Bottling night is probably the most work out of the entire meadmaking process. However, I find it essential for longterm storage of mead, as well as closely-related to the overall vibe. Pulling out a well-labeled bottle and a corkscrew is definitely part of the fully-immersed mead experience.
I’ve noticed that I’ve tended to post a review mostly of the finished bottles, and not so much of the process. Here, I’ll try to document a bit of it.
The most labor by far is cleaning and de-labeling the bottles, especially if you are using recycled wine bottles as I often do. For this you need lots of hot, soapy water, a bottle brush, and a razor blade to scrape old labels off. Here’s the result of my work, with a couple dozen clean bottles, a pile of scraped labels, and the bottle brush and razor blade visible:
Once the bottles are clean, you want to siphon the mead from the jug (in my case, 1 gallon recycled wine jugs). You can see that I use a small stepladder to elevate the jug, so that the bottles are lower:
I also use the same cap to start the siphon as I do for the carboys, though because the lip of the jugs is too small, I have to hold it airtight around there while I blow into it to begin the siphoning process.

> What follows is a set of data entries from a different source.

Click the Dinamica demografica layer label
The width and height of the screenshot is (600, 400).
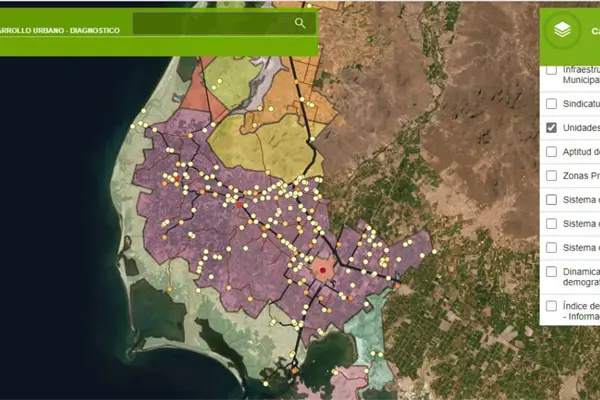[580, 277]
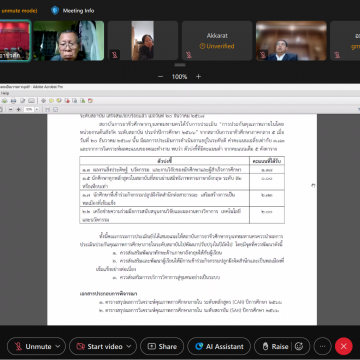Open audio options arrow beside Unmute
Screen dimensions: 360x360
[58, 346]
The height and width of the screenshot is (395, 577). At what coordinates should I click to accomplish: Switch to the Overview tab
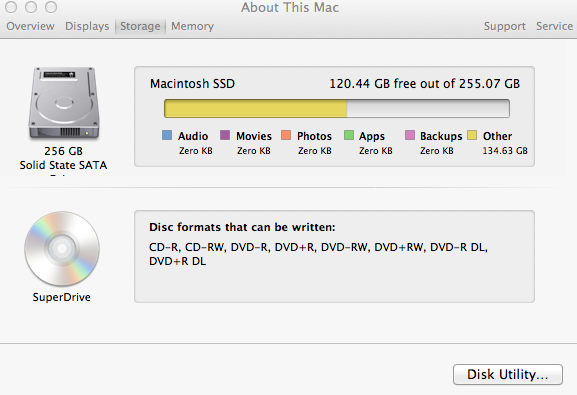31,26
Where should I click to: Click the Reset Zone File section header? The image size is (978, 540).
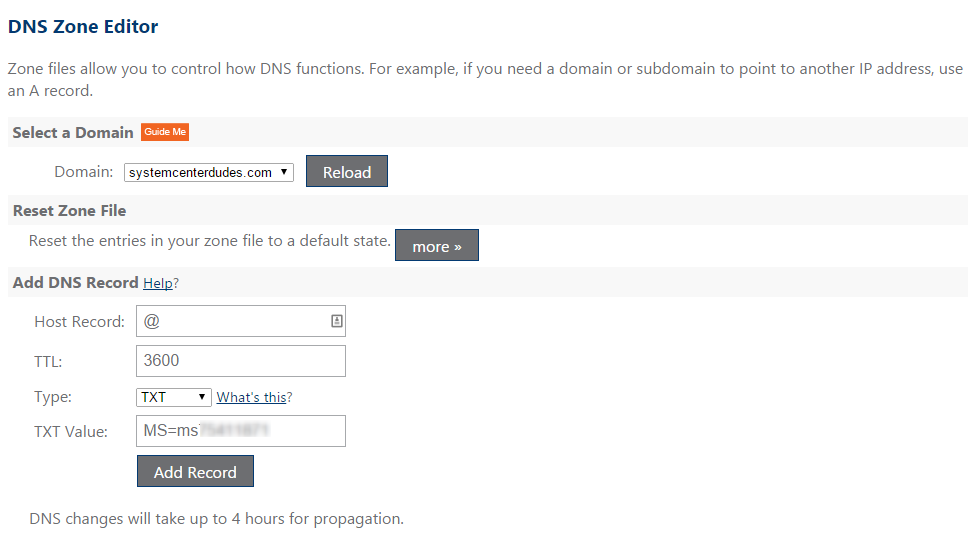(x=69, y=211)
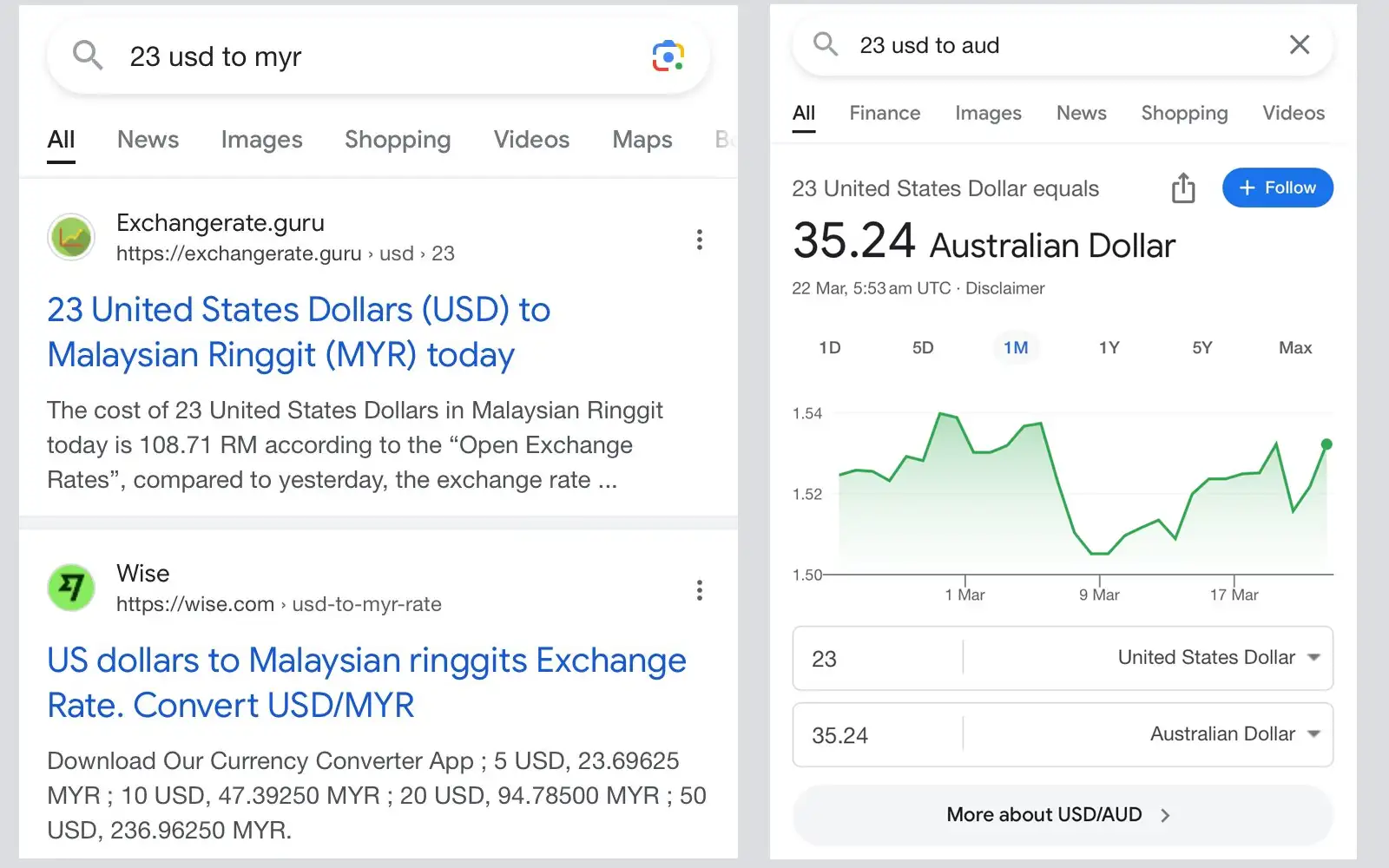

Once the bottles are full, you want to cork them. I always steam my corks, both to sanitize them and to soften them:
You can also see a dozen or two shrink caps ready to use also. Once the corks are soft, simply use a corker to apply them to the bottles. Then, put the shrink cap over the top of the bottle with the cork, use a spoon to temporarily hold it in place, and submerge the cap into the boiling water (under the steaming corks above). The heat from the boiling water will cause the shrink caps to shrink tight around the bottle within a few seconds.
Once done, clean the outside of the bottle, dry it, and apply your label!